Supplied material
>>>

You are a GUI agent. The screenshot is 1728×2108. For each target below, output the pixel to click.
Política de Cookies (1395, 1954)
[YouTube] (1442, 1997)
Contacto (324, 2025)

<<<
>>>

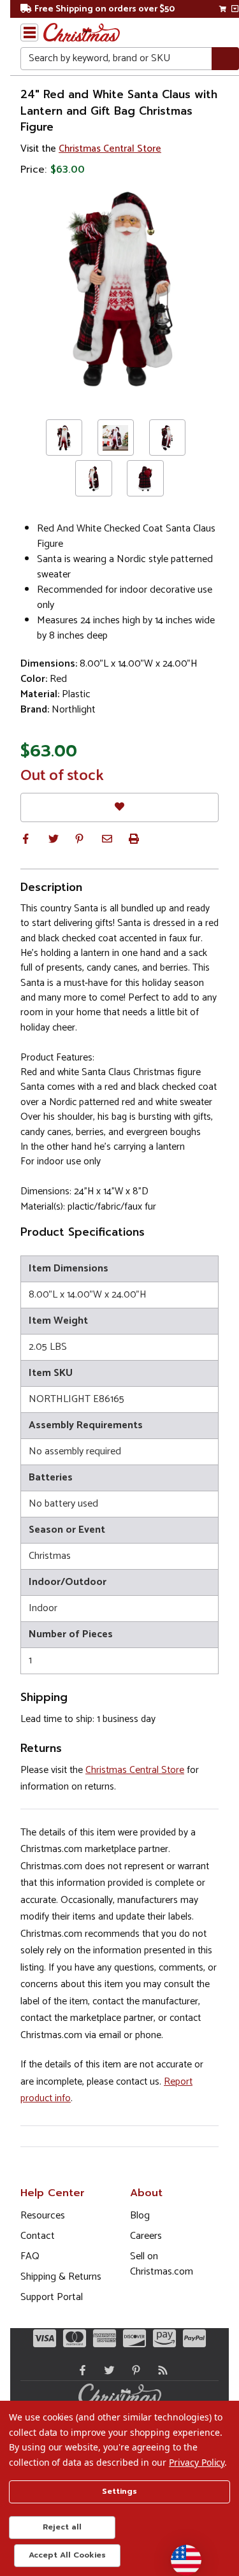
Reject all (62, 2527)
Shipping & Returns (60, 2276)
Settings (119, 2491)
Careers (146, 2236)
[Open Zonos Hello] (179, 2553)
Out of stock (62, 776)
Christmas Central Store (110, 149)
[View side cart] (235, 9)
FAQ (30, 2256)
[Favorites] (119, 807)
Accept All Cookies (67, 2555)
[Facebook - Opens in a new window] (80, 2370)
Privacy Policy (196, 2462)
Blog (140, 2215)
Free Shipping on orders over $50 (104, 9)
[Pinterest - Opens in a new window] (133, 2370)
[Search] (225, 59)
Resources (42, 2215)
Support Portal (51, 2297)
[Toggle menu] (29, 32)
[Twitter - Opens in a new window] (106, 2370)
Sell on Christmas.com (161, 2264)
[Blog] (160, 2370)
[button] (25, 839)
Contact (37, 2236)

<<<

Your objective
Report all lines of the data that include the word "Opens".

Solved exercise
[Facebook - Opens in a new window] (80, 2370)
[Pinterest - Opens in a new window] (133, 2370)
[Twitter - Opens in a new window] (106, 2370)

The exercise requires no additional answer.